The anniversary of Hurricane Katrina, the withdrawal from Iraq, Mideast peace talks, and a shaky economy two months before mid-term elections: President Barack Obama's returns from vacation to a full plate of problems.
After ten days in Martha's Vineyard, playing golf and Scrabble and relaxing with his family, Obama steps back on the fast track Sunday, flying straight to New Orleans without even a stopover in Washington.
Eighty percent submerged when Hurricane Katrina struck five years ago, the city still has not come back from the deluge that overwhelmed its dikes and left more than 1,500 people dead.
"It's recovering, but there's some more work to do," said White House spokesman Bill Burton of the city, whose population is only 80 percent what it was before the Category 5 storm.
During his visit to mark the anniversary, Obama "will commemorate the lives lost and the shared sacrifice that the Gulf Coast experienced because of Katrina," the White House said.
The president also will pledge to "recommit the nation" to a region that more recently has struggled with the worst accidental oil spill in the history of the oil industry.
After New Orleans, Obama will turn to another legacy of his predecessor George W. Bush: Iraq.
After meeting with US troops at an army base in Texas, Obama will speak from the Oval Office Tuesday night to highlight the end of combat operations in Iraq, as promised.
Seven years after the US-led invasion, the number of US troops in the country has dropped below 50,000 for the first time.

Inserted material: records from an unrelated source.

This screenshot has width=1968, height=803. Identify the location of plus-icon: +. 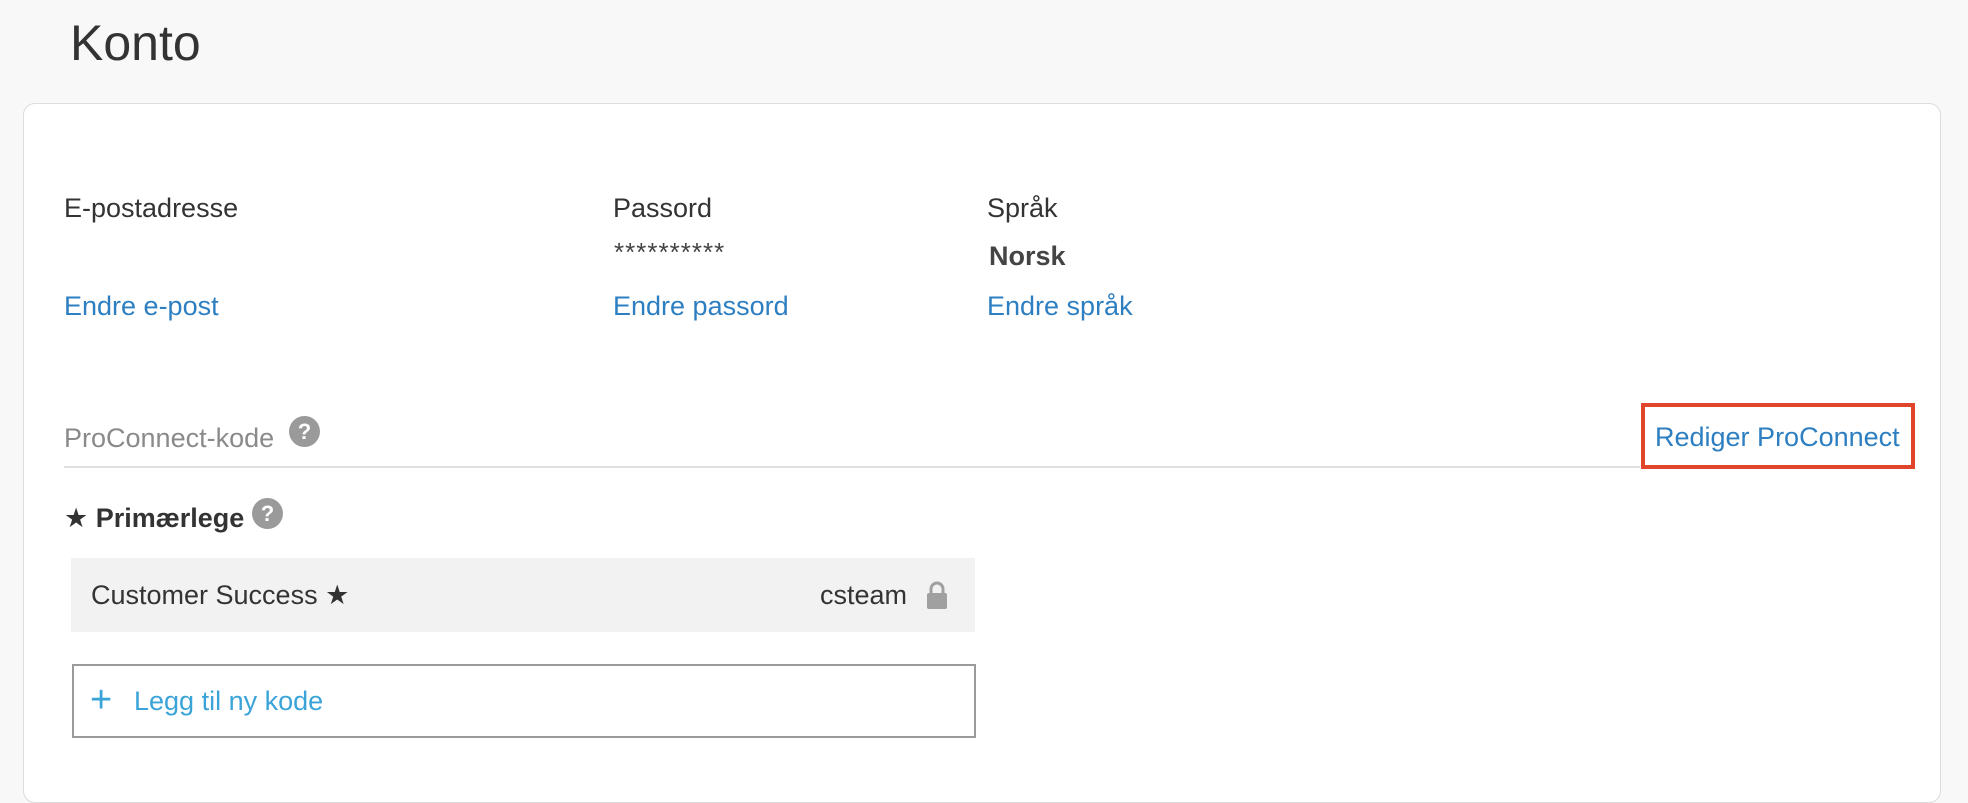
(102, 700).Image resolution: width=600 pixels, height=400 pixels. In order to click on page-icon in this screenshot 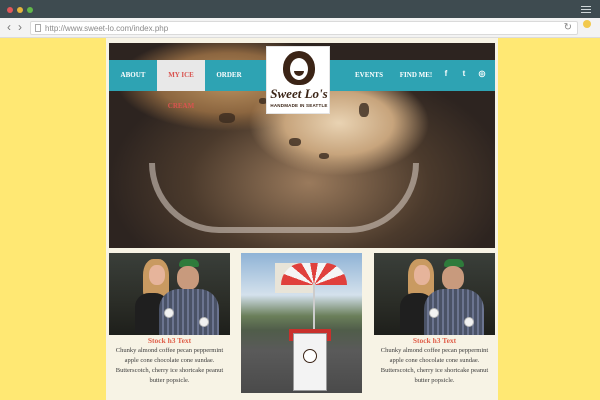, I will do `click(38, 28)`. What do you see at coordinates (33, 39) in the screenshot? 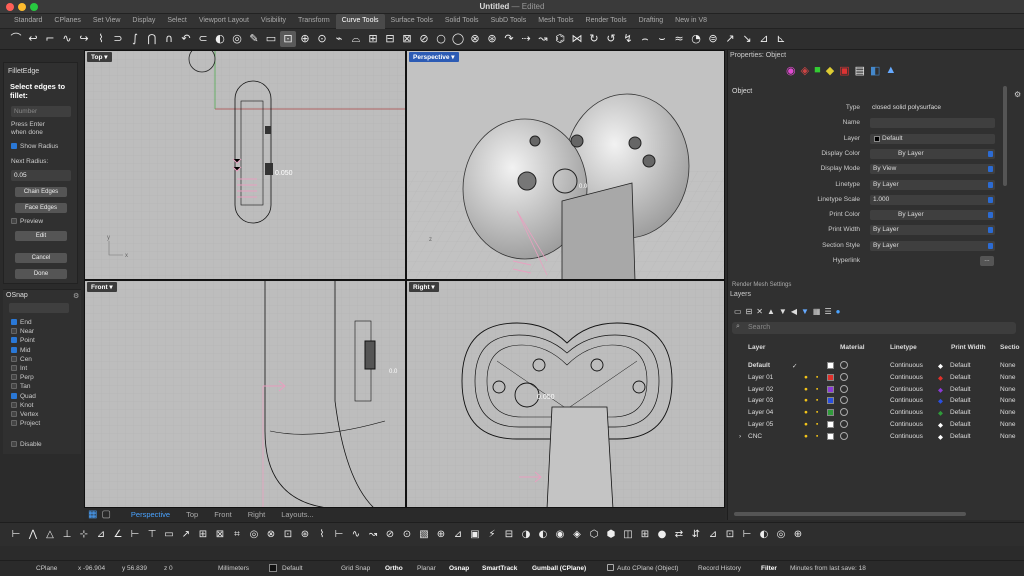
I see `curve-tool-icon: ↩` at bounding box center [33, 39].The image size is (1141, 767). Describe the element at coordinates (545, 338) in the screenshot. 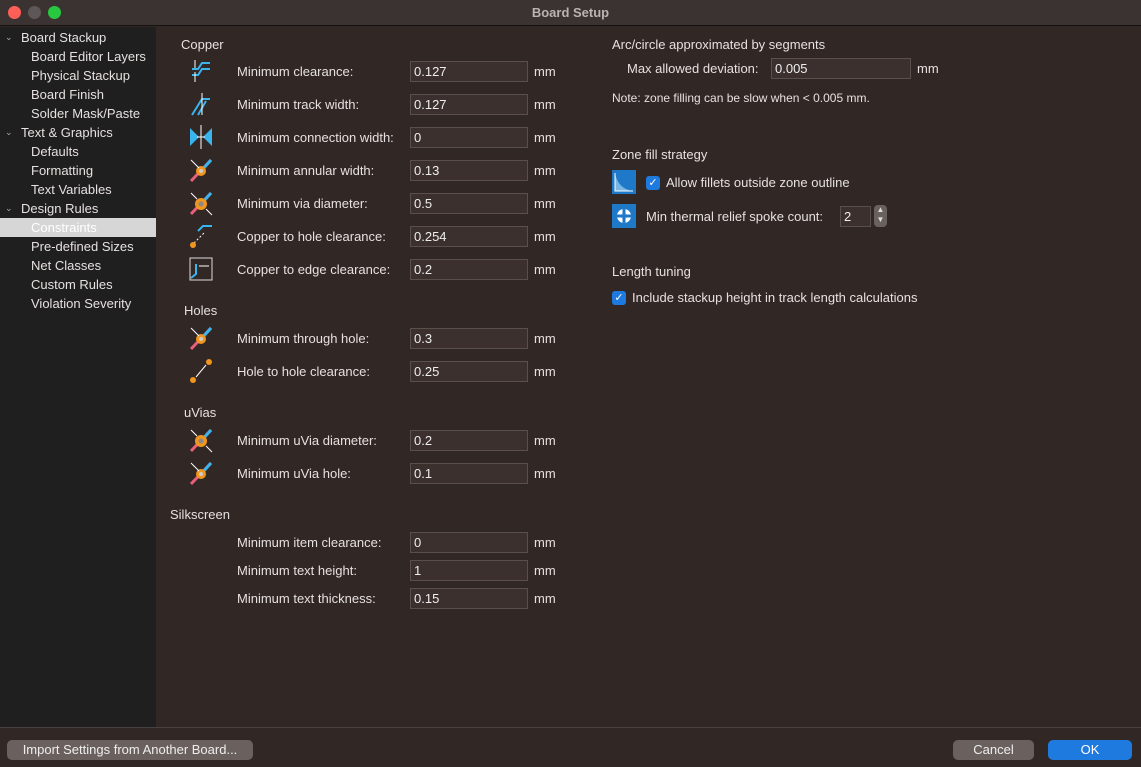

I see `minimum-through-hole-unit: mm` at that location.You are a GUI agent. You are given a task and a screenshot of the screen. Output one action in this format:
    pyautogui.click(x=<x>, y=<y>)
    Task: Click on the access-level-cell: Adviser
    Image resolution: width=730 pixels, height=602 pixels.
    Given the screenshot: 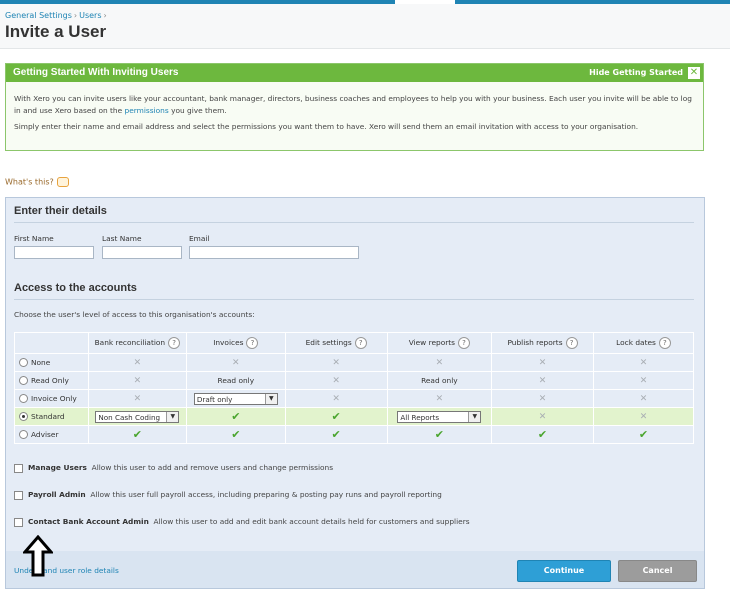 What is the action you would take?
    pyautogui.click(x=52, y=434)
     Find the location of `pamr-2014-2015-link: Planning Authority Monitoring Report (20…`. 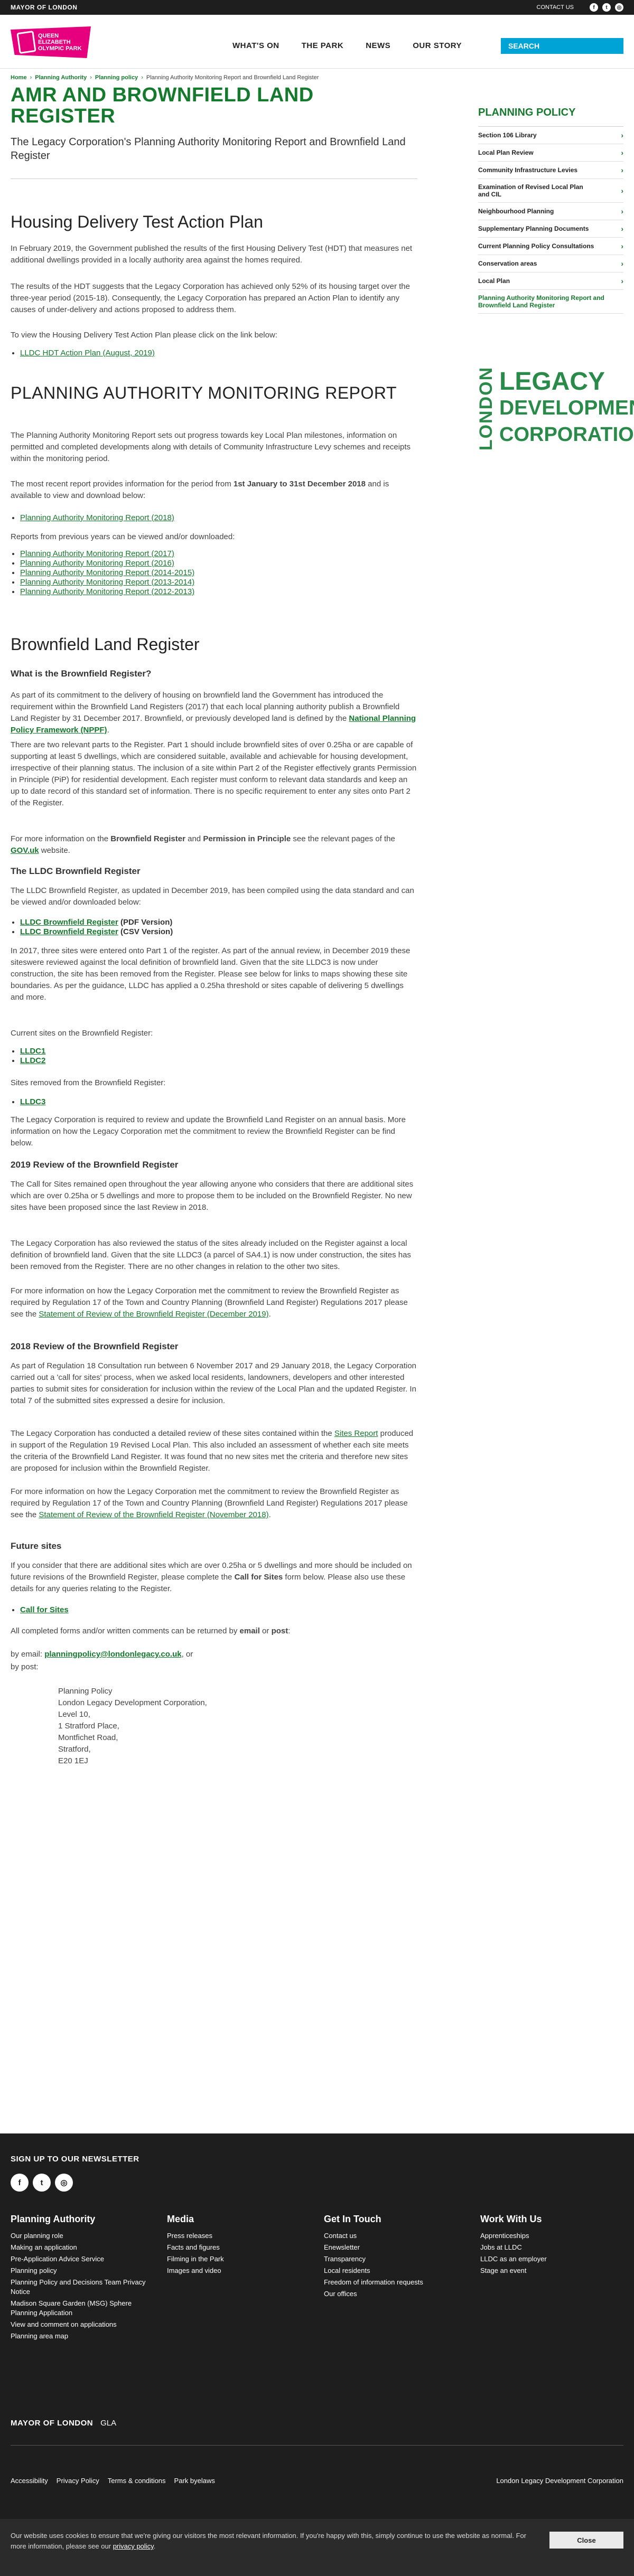

pamr-2014-2015-link: Planning Authority Monitoring Report (20… is located at coordinates (107, 572).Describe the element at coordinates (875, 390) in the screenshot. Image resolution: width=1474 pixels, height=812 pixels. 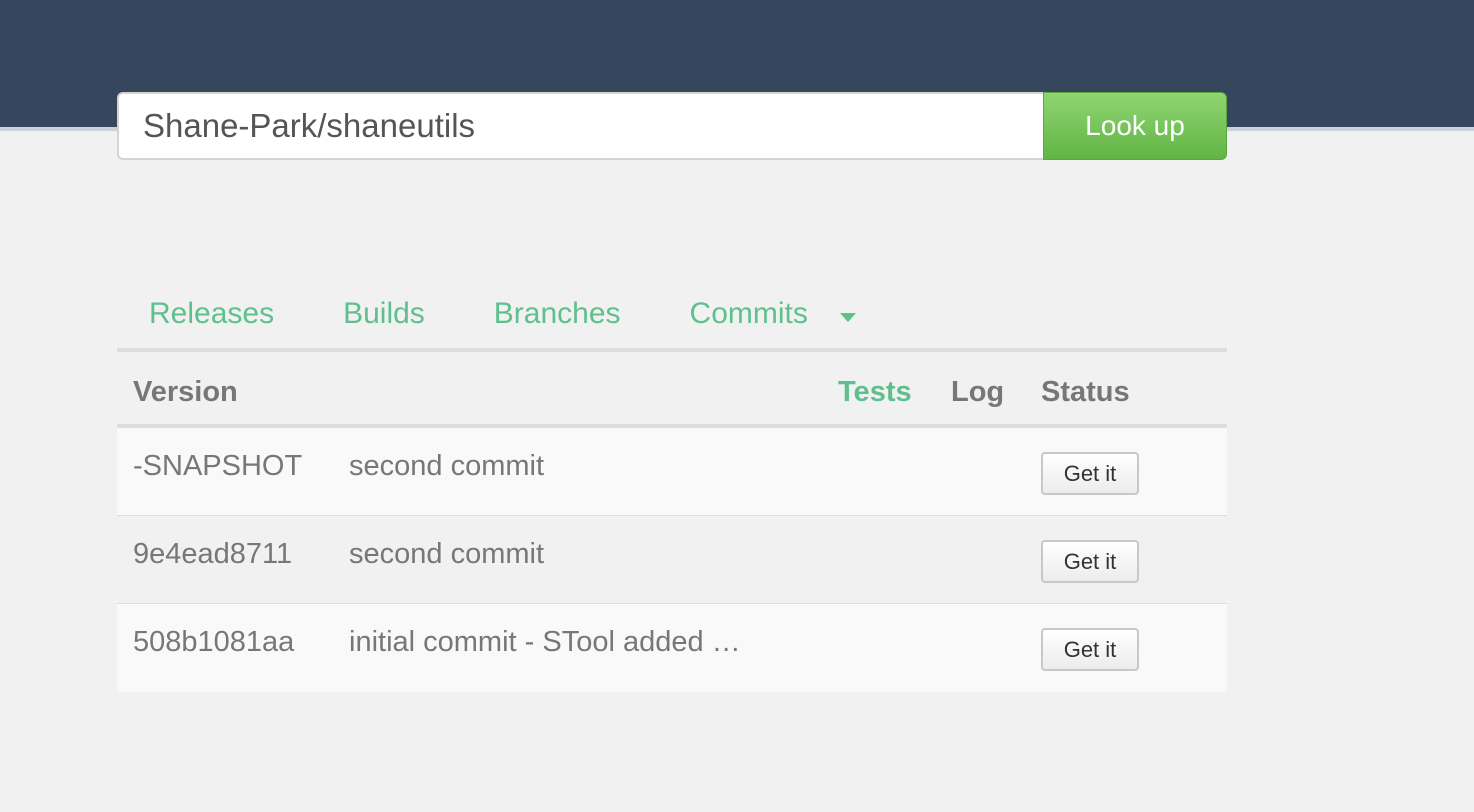
I see `column-header-tests: Tests` at that location.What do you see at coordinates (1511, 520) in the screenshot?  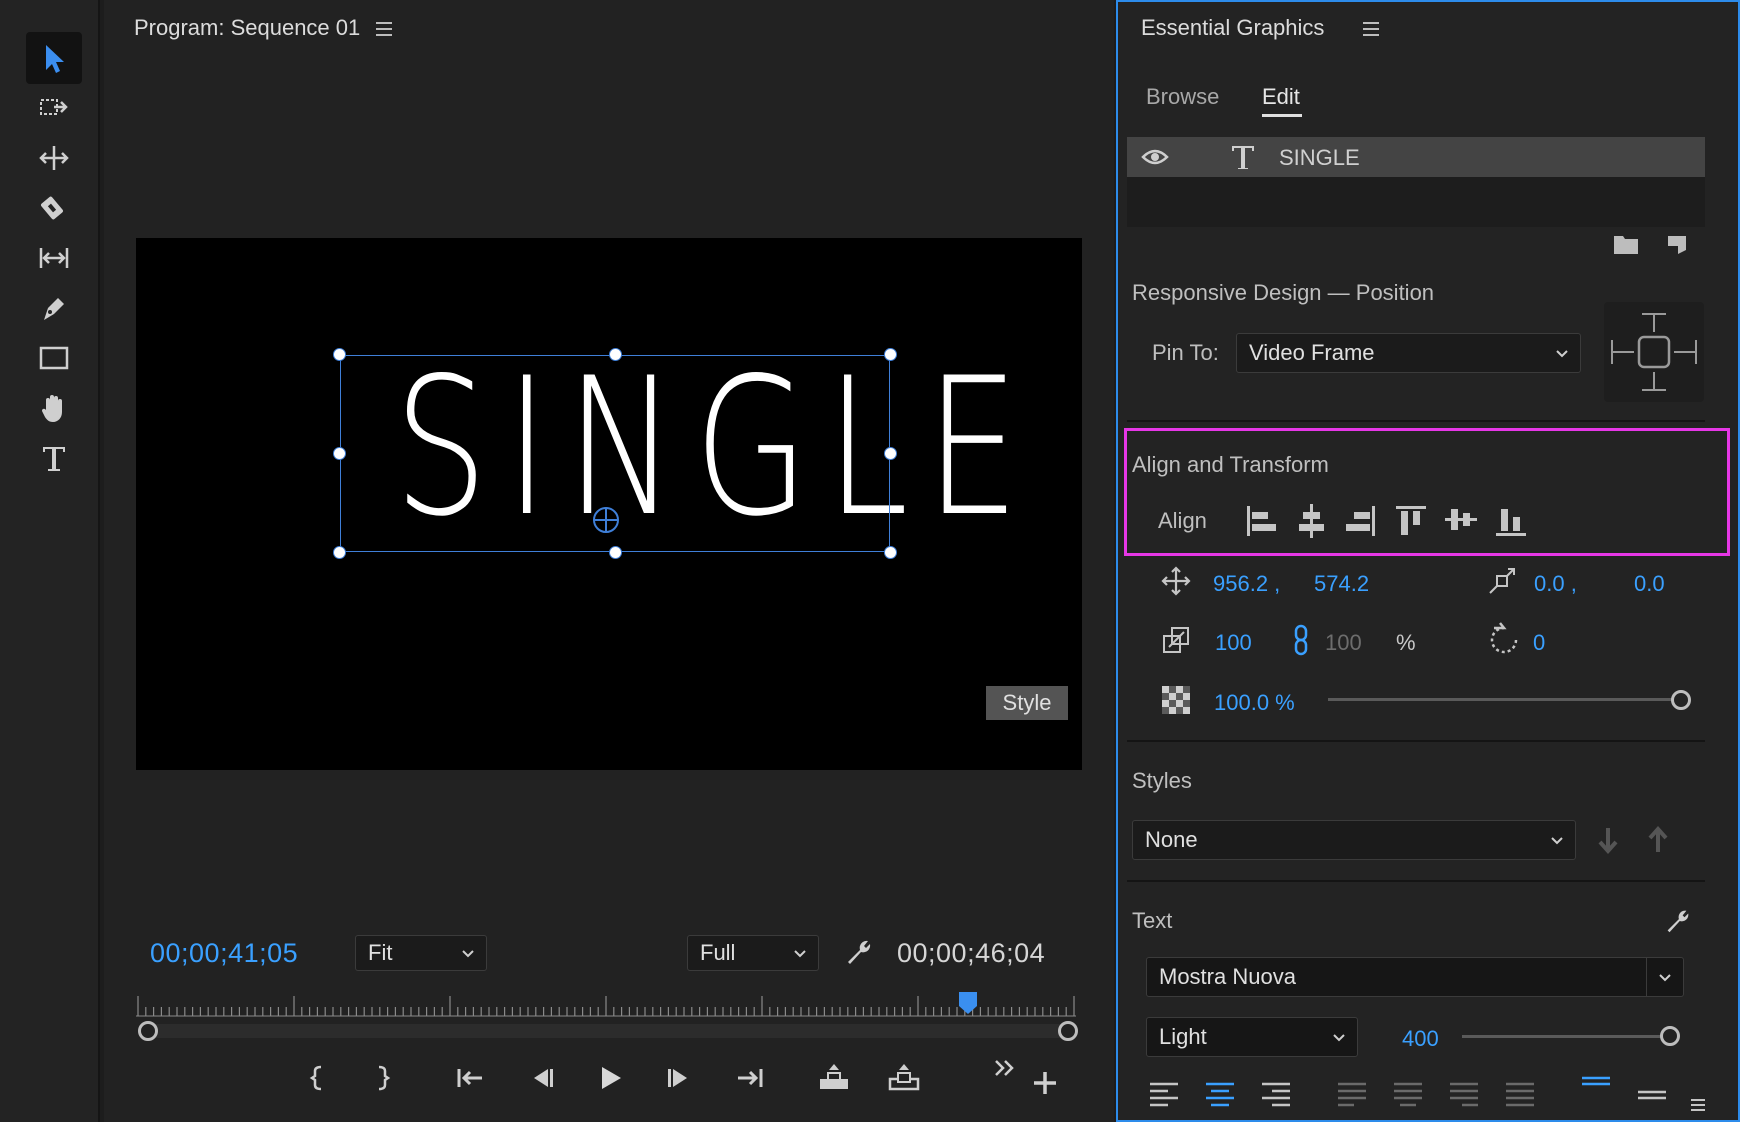 I see `align-bottom-icon` at bounding box center [1511, 520].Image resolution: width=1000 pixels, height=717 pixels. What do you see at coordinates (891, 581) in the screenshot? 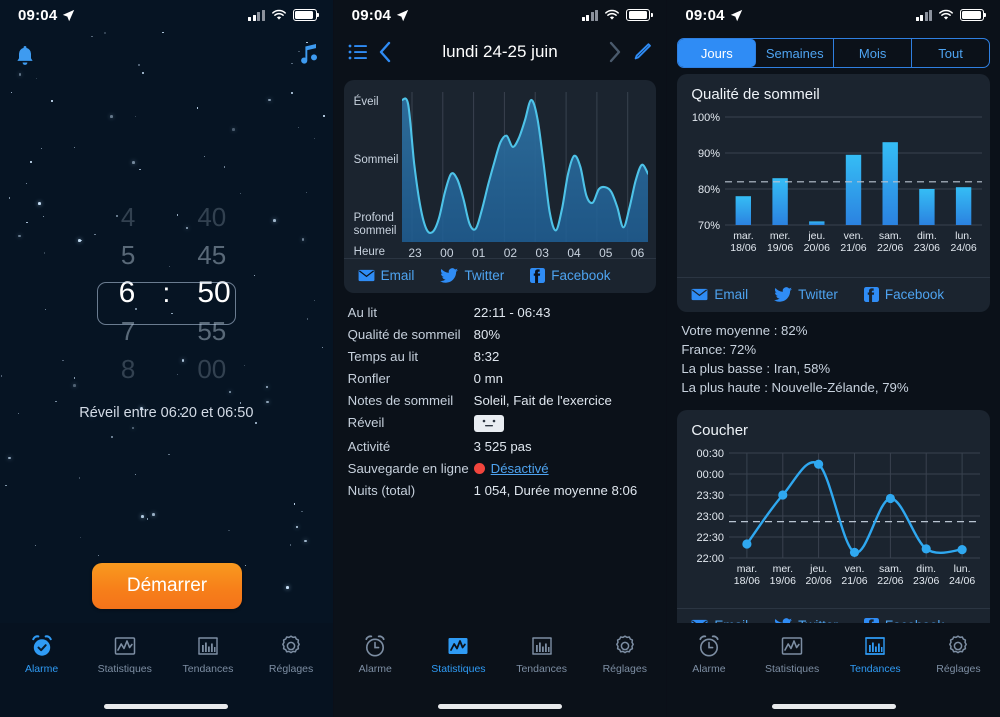
I see `svg-text: 22/06` at bounding box center [891, 581].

But the United States is still tallying the costs of Iraq — 4,417 US dead and more than 700 billion dollars spent — and keeping its fingers crossed that it can pull out its remaining troops on schedule by the end of next year.
The White House has given assurances that the Iraqis are capable of assuming responsibility for their own security, a point Obama was expected to re-emphasize in his televised remarks to the nation.
But he risks being disproven by events: the country is regularly shaken by deadly attacks attributed to Al-Qaeda and Iraq's military chief has warned it would take nine more years before his forces are up to the job.
Without a doubt, though, the biggest challenge awaiting Obama comes Wednesday when he receives Israeli Prime Minister Benjamin Netanyahu and the president of the Palestinian Authority Mahmoud Abbas as they embark on direct negotiations for a Middle East peace.
The White House insists the talks, with their ambitious one-year timetable, can succeed. But the fact that it has taken 18 months just to get the deeply divided parties to the table, gives little ground for optimism.
Giving foreign policy such a high profile holds another risk for Obama: Americans might see him as uninterested in their problems at a time of high unemployment and new signs of weakness in the economy.
With Democratic majorities at stake in both houses of Congress in the November elections, the president's opponents have attacked what the Republican leader in the House, John Boehner, calls Obama's "job-killing agenda."
Aware of the vulnerability, the White House revealed that Obama had taken part Wednesday in a teleconference from Martha's Vineyard with this economic team. Burton also said the president would speak soon to Americans about the economy.